Porque verdadeiramente contra o teu santo Filho Jesus, que tu ungiste, se ajuntaram, não só Herodes, mas Pôncio Pilatos, com os gentios e os povos de Israel.

Para fazerem tudo o que a tua mão e o teu conselho tinham anteriormente determinado que se havia de fazer” (At. 2:26-28).

A predestinação requer mais do que simplesmente compreensão cognitiva. Ela demanda fé em um Deus que é Soberano, mas não tirano. Ele é Justo, Santo e Bom. Seu  Ser e o Seu agir estão muito além de nossa inteligência.

A fé que precisamos ter nele deve ser produto não do medo, mas uma resposta como de uma criança, humilde, fruto de nosso amor a Ele. Ele nos amou primeiro.

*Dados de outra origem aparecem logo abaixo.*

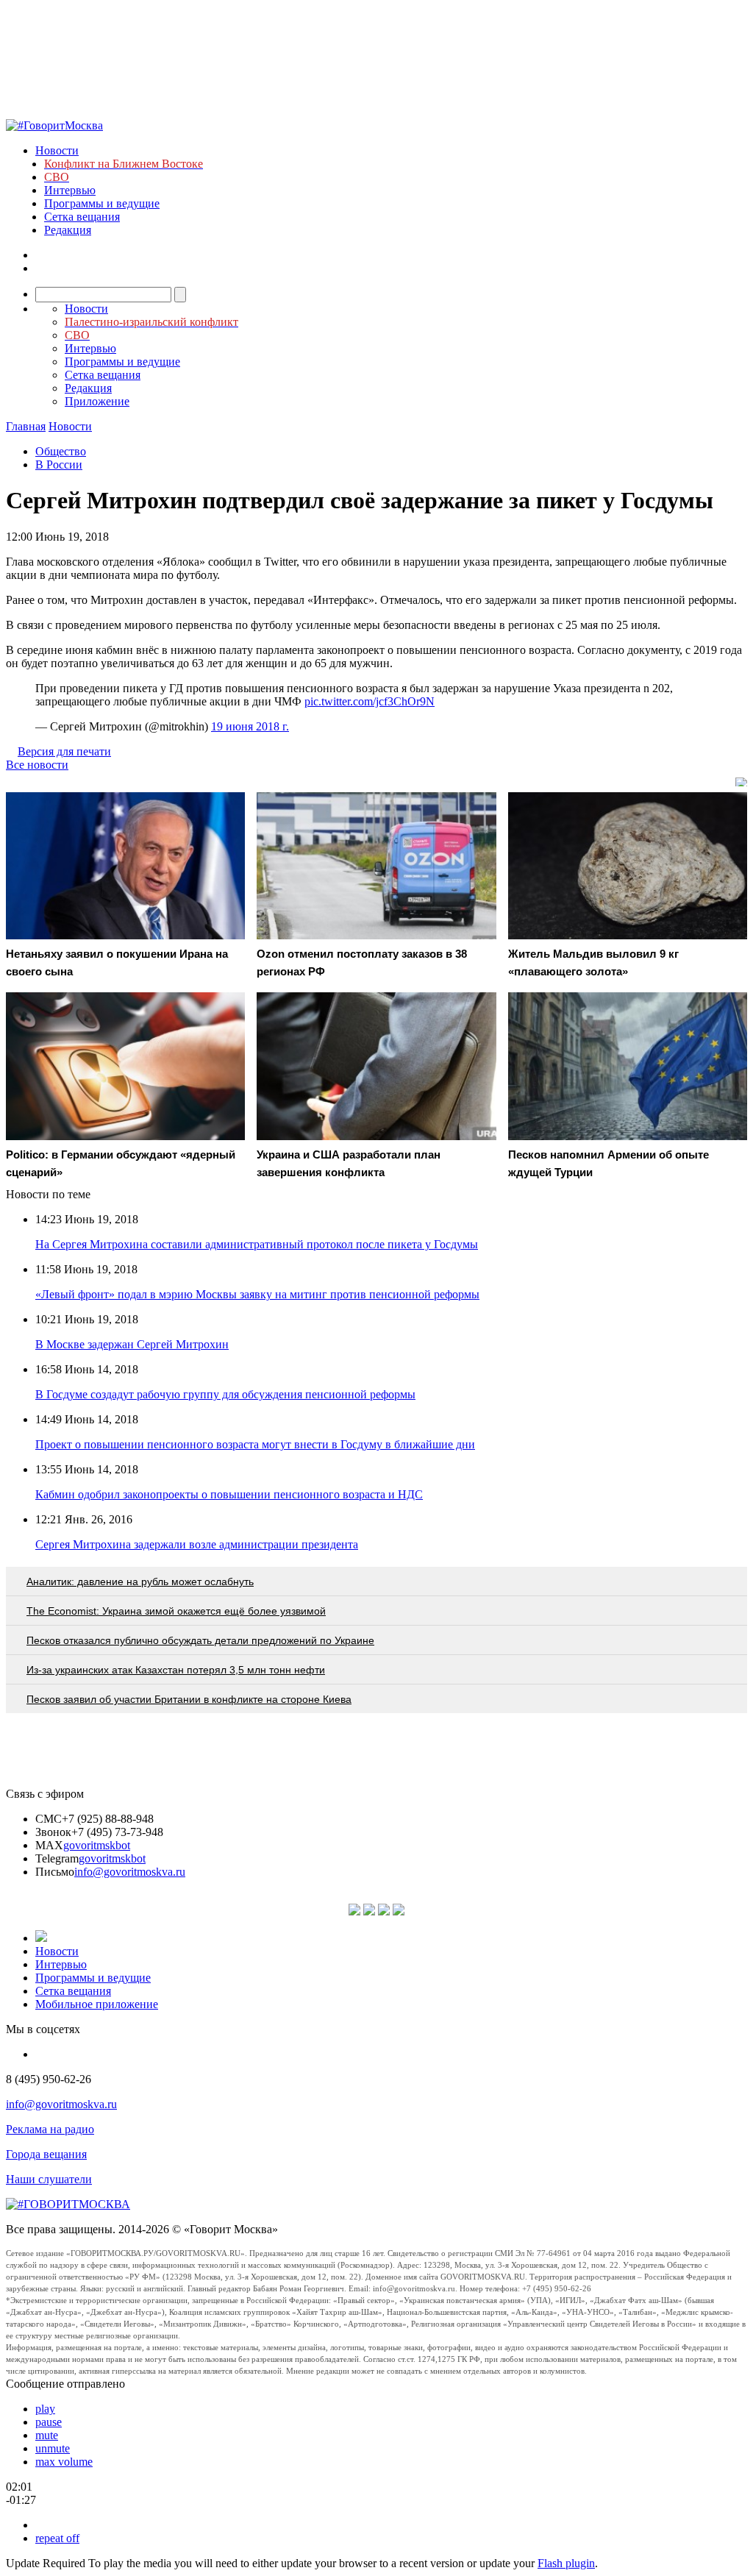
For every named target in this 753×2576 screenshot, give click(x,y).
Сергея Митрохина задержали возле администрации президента (196, 1544)
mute (46, 2435)
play (45, 2408)
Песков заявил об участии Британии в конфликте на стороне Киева (188, 1699)
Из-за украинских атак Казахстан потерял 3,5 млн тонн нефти (175, 1670)
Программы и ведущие (102, 203)
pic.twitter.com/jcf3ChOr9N (369, 701)
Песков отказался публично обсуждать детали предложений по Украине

"Nós o amamos, porque Ele nos amou primeiro" (I Jo. 4:19).

“Mas Deus prova o seu amor para conosco, em que Cristo morreu por nós, sendo nós ainda pecadores” (Rm. 5:8).

Diante da doutrina da predestinação somos tentados a duvidar do caráter de Deus e pensar que nele habita, também, as trevas. Mas, Ele é o Pai das Luzes. E nele não há sombra de variação (Tg. 1:17). "Eu, o Senhor, não mudo" (Ml. 3:6). O caráter de Deus não muda: Ele é justo, bom, paciente, soberano, etc. Quando a Bíblia fala do arrependimento de Deus (Gn. 6:6, 7; I Sm. 15:11; Jl. 2:14), trata-se de uma linguagem bíblica conhecida como antropomorfismo, que consiste em descrever em termos humanos tanto fisicamente como emocionalmente. O arrependimento de Deus na Bíblia não deve ser entendimento literalmente como o arrependimento do ser humano: arrependimento de pecado, do erro.

Estamos condicionados a ver as coisas de uma perspectiva espacial e temporal. Nossa interpretação da vida depende de termos nascidos no Brasil ou na Rússia, em 1956 ou em 1056, ou em 3056. Não sabemos, com certeza absoluta, como o mundo é em si. Só sabemos como o mundo é para cada um de nós.

Como seria bom caso pudéssemos aprender, pela fé, a ver as coisas sob a perspectiva da eternidade, de Deus! Viveríamos menos ansiosos. Descansaríamos no Eterno, que tem os tempos e os espaços em Suas Mãos.

Pois, o Senhor não tem prazer na morte do ímpio. O que alguns podem pensar erroneamente com base numa compreensão errada da predestinação. Ele é longânimo e não quer que ninguém se perca, senão que todos venham a arrepender-se e pela fé em Seu Filho Jesus Cristo serem salvos (II Pd. 3:9; At. 17:30-31).

A doutrina da predestinação não anula o amor de Deus por todos os homens. E Ele amou tanto o mundo que deu seu filho,  seu único filho,  para que ninguém precise ser condenado, para que  todos crendo nele, possam ter vida plena e eterna, serem felizes e fazerem outros também felizes, no tempo e na eternidade.

Pastor Washington Roberto Nascimento.